*EXERCISE REQUIREMENTS*
Repeat, please, only the lines from the top of the data down to the line with "Task: Open the final trajectory"; include both of those lines.

*EXERCISE INPUT*
☆ ☆ ☆

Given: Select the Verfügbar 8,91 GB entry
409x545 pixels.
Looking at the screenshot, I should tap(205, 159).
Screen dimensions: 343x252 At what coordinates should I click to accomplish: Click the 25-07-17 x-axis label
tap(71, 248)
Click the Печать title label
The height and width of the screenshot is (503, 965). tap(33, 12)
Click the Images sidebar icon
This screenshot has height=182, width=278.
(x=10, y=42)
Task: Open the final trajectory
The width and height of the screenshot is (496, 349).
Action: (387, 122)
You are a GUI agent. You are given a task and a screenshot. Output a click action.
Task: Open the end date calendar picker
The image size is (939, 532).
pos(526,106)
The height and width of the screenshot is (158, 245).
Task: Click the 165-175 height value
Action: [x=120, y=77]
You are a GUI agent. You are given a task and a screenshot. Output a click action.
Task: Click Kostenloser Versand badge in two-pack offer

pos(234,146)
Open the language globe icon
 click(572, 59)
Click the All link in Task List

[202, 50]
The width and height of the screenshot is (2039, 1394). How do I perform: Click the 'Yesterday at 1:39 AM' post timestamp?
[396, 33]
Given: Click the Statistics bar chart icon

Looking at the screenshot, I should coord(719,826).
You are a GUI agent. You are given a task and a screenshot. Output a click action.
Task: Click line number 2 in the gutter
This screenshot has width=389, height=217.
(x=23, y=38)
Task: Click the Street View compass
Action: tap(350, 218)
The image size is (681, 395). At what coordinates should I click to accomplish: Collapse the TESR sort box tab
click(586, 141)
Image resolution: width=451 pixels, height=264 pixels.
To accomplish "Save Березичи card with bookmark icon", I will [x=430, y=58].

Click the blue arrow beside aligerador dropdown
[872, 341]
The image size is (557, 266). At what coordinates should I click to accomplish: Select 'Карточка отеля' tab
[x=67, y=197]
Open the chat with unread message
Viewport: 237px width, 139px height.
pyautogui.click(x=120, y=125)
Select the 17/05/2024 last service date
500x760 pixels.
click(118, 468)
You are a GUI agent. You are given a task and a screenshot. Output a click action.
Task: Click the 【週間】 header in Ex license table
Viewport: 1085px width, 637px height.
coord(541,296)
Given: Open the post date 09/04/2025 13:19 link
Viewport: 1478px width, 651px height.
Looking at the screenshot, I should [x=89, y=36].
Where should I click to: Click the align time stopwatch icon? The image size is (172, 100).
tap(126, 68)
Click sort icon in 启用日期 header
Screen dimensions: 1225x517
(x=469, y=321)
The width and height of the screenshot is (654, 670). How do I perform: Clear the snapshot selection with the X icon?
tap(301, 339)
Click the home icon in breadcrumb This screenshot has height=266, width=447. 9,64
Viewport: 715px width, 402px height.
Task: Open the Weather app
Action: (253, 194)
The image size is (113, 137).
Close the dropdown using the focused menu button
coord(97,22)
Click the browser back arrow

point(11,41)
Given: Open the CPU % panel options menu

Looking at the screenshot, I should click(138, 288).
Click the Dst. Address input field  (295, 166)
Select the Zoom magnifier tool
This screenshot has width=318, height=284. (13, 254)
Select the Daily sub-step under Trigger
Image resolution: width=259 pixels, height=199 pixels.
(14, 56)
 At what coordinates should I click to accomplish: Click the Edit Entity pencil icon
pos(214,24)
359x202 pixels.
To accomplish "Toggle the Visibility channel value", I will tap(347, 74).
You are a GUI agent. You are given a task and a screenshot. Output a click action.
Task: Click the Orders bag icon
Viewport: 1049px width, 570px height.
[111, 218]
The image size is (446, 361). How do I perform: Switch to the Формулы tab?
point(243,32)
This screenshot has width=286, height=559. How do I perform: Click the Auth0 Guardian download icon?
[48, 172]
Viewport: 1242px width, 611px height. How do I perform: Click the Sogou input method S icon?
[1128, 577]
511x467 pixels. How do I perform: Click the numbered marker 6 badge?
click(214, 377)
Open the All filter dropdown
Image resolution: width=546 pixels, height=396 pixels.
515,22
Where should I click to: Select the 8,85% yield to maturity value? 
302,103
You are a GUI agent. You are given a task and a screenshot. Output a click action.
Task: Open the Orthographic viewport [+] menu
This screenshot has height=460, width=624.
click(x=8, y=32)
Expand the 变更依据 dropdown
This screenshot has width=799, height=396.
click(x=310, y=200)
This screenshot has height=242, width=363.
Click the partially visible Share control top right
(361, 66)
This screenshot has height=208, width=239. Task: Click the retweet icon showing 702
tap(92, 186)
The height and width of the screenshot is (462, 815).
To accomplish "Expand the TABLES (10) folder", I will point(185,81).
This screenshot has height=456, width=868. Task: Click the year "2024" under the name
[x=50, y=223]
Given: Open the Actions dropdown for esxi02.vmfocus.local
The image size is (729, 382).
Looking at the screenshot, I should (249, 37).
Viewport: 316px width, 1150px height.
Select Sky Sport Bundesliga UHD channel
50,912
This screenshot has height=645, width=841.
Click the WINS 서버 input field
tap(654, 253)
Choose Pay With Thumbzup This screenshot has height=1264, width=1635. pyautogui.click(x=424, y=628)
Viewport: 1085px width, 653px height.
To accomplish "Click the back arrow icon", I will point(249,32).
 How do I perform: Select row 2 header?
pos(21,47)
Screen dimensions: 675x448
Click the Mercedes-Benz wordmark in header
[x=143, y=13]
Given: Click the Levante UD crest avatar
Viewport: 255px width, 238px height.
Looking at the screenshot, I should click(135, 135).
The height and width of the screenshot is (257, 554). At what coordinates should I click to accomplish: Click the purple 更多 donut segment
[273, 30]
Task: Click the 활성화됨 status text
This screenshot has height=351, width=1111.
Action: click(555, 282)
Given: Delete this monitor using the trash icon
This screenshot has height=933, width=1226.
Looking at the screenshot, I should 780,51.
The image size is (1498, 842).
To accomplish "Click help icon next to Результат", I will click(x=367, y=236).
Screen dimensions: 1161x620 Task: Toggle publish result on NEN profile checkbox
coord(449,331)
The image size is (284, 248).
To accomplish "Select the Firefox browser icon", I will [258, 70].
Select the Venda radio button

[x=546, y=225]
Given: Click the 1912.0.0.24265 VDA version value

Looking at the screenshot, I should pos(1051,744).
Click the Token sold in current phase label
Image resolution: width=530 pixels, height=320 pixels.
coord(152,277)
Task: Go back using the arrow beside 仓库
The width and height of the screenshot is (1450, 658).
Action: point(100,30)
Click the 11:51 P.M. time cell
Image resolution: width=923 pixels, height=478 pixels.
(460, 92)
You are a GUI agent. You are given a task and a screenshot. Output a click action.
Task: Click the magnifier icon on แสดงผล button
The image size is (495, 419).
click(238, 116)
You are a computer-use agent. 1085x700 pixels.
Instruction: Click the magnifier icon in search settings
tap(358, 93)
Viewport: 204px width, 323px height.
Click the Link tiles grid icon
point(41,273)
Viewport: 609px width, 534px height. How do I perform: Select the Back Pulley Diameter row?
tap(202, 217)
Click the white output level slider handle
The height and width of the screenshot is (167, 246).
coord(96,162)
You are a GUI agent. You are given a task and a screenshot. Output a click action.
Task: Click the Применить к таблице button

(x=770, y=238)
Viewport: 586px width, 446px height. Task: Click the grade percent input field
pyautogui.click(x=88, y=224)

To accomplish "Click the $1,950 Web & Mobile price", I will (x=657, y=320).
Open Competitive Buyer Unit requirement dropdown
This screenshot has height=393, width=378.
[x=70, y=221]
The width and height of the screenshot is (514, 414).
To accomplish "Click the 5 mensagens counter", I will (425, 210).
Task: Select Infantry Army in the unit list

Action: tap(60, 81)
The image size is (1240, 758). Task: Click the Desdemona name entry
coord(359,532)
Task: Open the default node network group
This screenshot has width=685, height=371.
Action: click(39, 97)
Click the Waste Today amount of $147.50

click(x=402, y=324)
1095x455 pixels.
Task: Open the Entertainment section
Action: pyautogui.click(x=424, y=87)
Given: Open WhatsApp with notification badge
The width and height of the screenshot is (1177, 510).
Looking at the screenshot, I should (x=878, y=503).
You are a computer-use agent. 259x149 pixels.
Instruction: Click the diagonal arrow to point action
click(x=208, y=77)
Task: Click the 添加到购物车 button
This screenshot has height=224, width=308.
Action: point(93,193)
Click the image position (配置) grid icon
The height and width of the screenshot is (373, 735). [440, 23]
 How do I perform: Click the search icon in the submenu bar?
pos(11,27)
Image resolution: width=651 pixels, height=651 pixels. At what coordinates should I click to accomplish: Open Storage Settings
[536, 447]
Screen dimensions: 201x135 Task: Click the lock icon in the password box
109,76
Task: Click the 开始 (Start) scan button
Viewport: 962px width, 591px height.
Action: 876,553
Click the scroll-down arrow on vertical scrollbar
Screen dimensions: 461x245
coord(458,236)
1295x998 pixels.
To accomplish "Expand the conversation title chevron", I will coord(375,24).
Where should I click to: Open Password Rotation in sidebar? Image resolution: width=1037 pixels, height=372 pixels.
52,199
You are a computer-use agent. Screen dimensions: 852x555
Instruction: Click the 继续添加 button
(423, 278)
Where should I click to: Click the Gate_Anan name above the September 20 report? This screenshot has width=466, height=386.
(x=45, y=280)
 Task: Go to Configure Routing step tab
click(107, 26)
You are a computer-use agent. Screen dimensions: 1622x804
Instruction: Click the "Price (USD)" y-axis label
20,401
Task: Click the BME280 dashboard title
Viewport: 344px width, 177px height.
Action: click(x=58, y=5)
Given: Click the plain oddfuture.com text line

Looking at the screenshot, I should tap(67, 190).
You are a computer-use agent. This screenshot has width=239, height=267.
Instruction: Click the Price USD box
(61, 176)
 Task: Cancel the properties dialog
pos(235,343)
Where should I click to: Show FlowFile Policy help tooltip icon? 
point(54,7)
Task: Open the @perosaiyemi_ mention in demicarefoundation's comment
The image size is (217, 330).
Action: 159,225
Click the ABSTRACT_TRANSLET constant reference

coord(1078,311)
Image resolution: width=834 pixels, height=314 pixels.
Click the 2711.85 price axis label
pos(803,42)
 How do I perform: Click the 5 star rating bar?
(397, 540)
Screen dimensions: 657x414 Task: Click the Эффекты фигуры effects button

☆ ☆ ☆

*SOLUTION TO THE EXERCISE*
Given: Select the Verfügbar 8,91 GB entry
409x545 pixels.
Looking at the screenshot, I should tap(205, 159).
Screen dimensions: 343x252 At what coordinates should I click to accomplish: Click the 25-07-17 x-axis label
tap(71, 248)
Click the Печать title label
The height and width of the screenshot is (503, 965). tap(33, 12)
Click the Images sidebar icon
This screenshot has height=182, width=278.
(x=10, y=42)
Task: Open the final trajectory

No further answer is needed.